I graduated with a PhD in Business Administration with an Accounting emphasis from the Haas School of Business at UC Berkeley in 2016 and was a Deloitte Foundation Doctoral Fellow. My UC Berkeley dissertation explores why certain companies voluntarily announce that they are seeking strategic alternatives and documents the costs and benefits associated with the announcement: "Voluntary Disclosure of Strategic Alternatives: A Cost-Benefit Analysis" (2016) Link. One of my continued research interests is understanding companies' evaluations of strategic alternatives, which is when a firm calls into question its existing standalone strategy in search of shareholder value maximization.

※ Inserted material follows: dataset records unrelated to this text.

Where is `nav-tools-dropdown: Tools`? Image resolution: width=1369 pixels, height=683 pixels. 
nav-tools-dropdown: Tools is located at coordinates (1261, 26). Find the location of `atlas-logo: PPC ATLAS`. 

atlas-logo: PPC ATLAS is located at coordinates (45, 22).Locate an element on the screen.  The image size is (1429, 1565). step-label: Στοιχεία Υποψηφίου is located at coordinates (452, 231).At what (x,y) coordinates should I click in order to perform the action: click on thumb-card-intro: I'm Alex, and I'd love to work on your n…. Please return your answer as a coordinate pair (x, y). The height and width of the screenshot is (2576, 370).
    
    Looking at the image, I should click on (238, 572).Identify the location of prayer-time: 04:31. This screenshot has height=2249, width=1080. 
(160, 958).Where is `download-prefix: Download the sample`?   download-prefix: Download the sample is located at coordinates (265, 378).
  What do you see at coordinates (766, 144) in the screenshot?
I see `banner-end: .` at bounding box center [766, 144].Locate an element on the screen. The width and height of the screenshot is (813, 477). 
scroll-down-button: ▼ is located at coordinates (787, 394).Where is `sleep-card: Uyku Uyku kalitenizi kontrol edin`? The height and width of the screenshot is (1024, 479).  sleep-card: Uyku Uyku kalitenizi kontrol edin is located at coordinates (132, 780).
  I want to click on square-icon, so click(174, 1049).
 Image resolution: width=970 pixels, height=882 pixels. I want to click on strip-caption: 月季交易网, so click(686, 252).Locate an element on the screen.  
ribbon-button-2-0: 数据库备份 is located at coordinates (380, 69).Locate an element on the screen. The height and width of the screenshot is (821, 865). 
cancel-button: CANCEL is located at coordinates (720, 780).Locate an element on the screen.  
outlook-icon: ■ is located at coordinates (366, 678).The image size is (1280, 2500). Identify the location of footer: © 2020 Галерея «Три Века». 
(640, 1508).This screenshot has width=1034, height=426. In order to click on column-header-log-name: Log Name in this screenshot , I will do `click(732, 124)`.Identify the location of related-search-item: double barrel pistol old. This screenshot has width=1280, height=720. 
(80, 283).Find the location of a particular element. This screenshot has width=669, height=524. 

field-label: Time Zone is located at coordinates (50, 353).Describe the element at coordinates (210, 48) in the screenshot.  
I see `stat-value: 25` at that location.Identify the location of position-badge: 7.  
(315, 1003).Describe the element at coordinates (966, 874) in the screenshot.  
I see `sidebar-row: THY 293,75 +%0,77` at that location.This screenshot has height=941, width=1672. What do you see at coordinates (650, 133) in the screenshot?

Prior to Berkeley, I worked as an auditor and forensic accountant at KPMG in Los Angeles, CA, and obtained my CPA license. I also worked in the mutual fund and hedge fund industries, with US Bank and Dorchester Capital. I graduated with my Bachelor's degrees in Accounting and Business Administration (Finance emphasis) and minored in Mathematics at the University of Southern California.
In my spare time, I enjoy figure skating, skiing, classical ballet, theatre, and spending time with my young family.